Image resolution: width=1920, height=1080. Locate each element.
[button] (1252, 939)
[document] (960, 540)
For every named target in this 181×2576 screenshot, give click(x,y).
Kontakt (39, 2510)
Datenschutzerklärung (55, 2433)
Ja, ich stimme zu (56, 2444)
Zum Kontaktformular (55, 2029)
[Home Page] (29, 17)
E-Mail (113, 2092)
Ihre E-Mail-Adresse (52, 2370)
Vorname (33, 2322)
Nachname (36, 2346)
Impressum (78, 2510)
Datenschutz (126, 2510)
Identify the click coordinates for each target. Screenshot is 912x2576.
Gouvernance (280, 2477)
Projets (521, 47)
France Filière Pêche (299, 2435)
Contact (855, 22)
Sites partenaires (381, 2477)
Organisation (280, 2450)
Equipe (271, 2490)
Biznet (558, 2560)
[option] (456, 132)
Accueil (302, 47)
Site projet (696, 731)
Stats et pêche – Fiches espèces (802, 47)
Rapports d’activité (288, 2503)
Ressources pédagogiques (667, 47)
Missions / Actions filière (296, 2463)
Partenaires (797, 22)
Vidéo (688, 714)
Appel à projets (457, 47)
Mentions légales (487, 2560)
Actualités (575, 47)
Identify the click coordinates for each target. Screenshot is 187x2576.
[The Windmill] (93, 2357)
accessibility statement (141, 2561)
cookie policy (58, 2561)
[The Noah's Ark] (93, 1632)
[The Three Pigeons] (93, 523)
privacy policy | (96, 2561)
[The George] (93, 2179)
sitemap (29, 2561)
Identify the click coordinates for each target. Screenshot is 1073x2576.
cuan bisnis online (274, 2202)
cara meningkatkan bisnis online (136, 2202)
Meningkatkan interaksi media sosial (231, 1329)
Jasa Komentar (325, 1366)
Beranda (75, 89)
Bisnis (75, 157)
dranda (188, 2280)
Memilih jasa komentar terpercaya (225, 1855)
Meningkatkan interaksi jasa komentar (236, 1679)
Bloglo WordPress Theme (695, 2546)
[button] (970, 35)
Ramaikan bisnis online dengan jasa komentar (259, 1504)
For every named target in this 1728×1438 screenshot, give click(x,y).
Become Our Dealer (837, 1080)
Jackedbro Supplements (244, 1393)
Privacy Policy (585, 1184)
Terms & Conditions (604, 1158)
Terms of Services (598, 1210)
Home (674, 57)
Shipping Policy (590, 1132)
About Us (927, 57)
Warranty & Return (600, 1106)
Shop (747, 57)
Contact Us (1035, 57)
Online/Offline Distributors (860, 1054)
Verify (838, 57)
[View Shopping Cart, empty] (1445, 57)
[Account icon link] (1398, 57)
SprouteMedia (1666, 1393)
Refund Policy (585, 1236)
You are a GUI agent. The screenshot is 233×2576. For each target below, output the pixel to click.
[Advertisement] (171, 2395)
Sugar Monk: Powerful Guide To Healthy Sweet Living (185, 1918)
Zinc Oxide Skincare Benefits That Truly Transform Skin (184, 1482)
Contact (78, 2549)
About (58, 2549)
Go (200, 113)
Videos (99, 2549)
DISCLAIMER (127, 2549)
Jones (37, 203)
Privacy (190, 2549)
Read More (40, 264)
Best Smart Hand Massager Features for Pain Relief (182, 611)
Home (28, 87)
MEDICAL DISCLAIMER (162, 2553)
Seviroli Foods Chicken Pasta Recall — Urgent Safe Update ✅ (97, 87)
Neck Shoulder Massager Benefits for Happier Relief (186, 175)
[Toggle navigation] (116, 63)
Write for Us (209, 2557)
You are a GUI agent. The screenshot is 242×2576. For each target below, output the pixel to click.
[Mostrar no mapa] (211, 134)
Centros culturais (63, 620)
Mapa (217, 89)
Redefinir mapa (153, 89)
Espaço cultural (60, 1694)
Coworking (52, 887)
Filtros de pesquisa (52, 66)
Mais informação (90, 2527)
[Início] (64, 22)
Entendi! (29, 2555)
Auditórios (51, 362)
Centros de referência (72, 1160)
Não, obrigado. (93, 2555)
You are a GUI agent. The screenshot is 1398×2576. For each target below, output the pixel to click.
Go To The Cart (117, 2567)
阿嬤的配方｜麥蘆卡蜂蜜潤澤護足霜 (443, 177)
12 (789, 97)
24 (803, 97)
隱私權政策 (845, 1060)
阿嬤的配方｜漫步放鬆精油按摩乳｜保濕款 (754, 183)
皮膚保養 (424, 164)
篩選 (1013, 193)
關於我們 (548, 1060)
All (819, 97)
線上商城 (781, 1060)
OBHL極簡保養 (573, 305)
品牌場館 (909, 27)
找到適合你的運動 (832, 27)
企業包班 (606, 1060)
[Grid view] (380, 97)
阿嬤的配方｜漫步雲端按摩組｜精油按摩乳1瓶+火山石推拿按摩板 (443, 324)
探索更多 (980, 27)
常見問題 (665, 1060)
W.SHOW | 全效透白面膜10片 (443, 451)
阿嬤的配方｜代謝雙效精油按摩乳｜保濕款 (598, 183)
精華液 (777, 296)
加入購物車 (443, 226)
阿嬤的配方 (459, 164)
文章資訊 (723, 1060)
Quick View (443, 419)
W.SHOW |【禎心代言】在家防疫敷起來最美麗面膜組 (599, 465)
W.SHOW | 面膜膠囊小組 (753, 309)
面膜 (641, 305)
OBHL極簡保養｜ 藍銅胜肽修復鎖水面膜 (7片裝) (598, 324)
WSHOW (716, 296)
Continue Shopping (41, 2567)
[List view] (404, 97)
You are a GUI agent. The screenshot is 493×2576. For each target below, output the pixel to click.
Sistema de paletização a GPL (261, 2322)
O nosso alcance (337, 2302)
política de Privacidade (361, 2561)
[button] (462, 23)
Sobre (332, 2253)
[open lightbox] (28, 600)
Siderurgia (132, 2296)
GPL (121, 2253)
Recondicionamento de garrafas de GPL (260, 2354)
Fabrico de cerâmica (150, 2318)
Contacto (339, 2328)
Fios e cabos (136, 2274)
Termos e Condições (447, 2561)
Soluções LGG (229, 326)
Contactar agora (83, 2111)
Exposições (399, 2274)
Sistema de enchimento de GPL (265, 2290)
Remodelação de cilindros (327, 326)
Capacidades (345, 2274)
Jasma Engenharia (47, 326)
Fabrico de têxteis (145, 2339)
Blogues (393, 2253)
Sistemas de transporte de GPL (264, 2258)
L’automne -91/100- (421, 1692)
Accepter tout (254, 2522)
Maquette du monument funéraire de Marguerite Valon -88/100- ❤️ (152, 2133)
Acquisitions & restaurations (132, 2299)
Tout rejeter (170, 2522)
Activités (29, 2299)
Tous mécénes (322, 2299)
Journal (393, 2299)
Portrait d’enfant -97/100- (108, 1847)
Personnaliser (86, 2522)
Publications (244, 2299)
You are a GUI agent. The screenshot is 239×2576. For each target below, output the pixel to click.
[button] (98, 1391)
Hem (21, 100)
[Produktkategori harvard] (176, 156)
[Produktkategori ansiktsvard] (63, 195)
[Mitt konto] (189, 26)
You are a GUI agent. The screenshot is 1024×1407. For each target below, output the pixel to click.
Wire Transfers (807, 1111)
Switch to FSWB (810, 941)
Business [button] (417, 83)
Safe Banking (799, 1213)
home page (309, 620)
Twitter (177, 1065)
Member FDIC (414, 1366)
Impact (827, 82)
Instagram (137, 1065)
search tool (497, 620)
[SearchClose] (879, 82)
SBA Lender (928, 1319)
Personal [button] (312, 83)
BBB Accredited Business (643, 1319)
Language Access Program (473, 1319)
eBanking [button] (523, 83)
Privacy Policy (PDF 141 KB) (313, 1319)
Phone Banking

┄┄┄┄┄┄┄┄┄┄┄┄┄┄┄┄┄┄┄┄

# WORK REQUEST
Show every line of the listing in which the string "Centros" can be found.

# SOLVED EXERCISE
Centros culturais (63, 620)
Centros de referência (72, 1160)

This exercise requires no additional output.